-
Notifications
You must be signed in to change notification settings - Fork 80
Exporting data
New in 3.3.0, ml-gradle provides several tasks for easily exporting any set of documents in MarkLogic to either a single file/zip or many files/zips. These tasks make use of the DMSDK Jobs provided by the ml-javaclient-util library.

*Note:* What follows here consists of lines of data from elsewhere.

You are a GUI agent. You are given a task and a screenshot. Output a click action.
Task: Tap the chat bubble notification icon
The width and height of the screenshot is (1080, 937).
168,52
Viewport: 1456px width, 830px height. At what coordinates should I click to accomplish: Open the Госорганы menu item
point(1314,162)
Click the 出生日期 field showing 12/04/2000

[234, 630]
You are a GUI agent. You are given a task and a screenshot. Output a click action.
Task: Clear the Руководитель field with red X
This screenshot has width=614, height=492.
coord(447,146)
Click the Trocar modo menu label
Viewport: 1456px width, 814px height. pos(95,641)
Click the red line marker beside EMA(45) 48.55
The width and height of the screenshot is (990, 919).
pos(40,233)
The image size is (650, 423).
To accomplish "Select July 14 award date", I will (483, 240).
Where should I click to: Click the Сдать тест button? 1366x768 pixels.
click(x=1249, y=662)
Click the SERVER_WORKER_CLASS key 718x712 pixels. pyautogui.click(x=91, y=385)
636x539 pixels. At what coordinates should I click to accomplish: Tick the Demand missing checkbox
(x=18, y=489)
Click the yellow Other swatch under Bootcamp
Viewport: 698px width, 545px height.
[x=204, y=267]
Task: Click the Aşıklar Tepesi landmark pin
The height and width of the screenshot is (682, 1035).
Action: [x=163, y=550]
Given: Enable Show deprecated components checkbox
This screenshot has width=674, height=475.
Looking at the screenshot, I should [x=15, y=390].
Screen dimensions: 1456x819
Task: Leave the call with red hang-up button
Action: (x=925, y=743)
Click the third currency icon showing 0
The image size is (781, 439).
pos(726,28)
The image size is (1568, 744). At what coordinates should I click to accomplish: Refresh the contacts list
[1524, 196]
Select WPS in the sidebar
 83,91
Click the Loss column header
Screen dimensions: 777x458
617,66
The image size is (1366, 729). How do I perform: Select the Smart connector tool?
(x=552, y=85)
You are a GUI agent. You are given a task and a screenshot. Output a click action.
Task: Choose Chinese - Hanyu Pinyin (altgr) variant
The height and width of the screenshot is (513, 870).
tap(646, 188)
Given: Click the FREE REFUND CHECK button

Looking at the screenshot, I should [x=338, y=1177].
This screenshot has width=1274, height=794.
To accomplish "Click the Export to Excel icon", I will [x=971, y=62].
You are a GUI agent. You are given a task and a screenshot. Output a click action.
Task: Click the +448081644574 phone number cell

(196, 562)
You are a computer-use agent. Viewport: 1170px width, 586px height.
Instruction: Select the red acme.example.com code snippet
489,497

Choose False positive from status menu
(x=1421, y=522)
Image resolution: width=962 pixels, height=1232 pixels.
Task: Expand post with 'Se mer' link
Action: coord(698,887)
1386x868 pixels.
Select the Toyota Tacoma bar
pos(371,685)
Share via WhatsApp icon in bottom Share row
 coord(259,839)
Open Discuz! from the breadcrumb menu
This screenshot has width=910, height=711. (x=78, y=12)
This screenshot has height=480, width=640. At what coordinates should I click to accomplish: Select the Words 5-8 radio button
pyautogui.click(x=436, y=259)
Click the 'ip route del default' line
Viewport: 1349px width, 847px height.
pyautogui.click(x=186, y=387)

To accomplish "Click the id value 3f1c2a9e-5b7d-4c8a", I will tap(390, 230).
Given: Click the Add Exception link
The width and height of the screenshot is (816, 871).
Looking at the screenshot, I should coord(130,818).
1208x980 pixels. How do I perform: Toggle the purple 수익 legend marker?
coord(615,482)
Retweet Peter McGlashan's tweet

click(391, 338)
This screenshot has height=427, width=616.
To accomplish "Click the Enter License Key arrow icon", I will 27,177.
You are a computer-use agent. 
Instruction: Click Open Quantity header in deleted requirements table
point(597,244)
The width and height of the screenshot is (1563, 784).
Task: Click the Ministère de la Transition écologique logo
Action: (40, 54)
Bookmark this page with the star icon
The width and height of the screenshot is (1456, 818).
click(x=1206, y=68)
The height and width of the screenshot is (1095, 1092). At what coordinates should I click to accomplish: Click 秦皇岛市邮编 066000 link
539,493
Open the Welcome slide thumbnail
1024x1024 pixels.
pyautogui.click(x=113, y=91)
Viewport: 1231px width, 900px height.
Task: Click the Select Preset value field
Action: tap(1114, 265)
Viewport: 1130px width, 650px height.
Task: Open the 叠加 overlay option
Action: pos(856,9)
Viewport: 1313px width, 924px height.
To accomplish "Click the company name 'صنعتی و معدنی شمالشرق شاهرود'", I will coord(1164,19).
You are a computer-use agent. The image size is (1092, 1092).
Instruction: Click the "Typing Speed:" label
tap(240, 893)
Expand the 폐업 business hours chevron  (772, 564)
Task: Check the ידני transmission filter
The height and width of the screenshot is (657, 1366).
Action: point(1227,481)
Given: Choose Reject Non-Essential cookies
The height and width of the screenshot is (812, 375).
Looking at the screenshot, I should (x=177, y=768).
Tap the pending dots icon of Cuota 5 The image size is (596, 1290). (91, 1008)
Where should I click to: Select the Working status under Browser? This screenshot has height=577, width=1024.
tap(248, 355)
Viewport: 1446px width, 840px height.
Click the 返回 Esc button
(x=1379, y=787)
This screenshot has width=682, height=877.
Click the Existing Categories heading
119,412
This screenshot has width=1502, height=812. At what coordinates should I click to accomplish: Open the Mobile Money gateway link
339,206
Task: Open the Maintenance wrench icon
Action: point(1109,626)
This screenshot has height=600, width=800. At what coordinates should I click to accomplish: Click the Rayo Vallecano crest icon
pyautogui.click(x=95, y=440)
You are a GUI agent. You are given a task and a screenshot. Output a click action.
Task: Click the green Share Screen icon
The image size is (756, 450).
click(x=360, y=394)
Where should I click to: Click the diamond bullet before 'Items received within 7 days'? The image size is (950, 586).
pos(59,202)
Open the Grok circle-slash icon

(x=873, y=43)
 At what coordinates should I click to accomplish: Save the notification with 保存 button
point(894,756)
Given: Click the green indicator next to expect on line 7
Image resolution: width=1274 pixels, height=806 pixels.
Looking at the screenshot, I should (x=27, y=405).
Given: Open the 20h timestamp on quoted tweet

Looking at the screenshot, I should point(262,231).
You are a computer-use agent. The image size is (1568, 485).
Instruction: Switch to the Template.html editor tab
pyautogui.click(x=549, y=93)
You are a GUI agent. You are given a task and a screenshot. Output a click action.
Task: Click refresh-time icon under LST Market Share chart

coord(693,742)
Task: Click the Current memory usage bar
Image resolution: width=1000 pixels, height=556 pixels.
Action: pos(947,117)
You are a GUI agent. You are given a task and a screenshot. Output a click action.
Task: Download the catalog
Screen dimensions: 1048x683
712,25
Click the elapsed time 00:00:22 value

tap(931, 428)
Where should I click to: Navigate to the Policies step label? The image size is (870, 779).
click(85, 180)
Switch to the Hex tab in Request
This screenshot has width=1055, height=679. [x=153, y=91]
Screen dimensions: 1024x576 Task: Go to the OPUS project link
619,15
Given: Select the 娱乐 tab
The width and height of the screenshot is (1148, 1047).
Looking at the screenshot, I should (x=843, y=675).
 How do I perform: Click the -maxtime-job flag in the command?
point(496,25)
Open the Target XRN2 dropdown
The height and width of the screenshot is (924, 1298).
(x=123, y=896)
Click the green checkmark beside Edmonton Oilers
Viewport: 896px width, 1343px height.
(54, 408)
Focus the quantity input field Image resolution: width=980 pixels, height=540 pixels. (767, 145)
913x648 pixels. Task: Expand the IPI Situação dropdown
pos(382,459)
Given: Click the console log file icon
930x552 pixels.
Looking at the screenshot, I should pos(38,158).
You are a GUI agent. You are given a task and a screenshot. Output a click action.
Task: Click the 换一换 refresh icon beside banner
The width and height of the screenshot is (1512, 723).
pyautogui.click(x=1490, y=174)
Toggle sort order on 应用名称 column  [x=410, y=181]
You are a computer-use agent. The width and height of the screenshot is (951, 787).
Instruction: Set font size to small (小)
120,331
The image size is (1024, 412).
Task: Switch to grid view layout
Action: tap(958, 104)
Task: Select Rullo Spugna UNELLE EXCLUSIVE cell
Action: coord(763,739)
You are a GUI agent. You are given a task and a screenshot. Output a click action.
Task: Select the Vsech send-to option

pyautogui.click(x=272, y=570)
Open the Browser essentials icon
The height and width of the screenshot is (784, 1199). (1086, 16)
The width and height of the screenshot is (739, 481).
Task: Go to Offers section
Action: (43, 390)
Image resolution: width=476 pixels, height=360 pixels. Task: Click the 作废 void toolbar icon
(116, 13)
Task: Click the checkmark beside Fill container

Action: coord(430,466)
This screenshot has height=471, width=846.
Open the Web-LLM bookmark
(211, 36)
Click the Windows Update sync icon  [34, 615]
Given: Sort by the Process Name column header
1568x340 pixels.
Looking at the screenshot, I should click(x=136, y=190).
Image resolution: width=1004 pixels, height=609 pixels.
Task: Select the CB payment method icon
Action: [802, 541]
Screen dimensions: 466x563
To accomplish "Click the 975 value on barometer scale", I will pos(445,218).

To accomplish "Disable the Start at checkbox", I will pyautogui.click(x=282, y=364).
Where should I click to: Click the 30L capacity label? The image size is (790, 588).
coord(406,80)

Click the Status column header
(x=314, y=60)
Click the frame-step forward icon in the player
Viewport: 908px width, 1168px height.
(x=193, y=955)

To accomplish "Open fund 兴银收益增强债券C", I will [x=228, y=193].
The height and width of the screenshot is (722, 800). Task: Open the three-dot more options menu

The tasks provided by 3.3.0 are:
- mlExportToFile
- mlExportToZip
- mlExportBatchesToDirectory
- mlExportBatchesToZips
Each of the tasks for exporting data can be configured via several properties. To see the available properties for any task, just run the task with "-PjobProperties" (no value needed) - for example:
gradle mlExportToFile -PjobProperties
All documents selected by a query can be exported to a single file via mlExportToFile:
gradle mlExportToFile -PexportPath=export.xml -PwhereCollections=example
This task is similar to the other DMSDK Tasks in that a "where" property is required to specify the documents to export. "whereCollections", "whereUriPattern", and "whereUrisQuery" are the current supported properties, e.g.:
gradle mlExportToFile -PwhereUriPattern=*.xml
gradle mlExportToFile -PwhereUrisQuery="cts:element-value-query(xs:QName('hello'), 'world')"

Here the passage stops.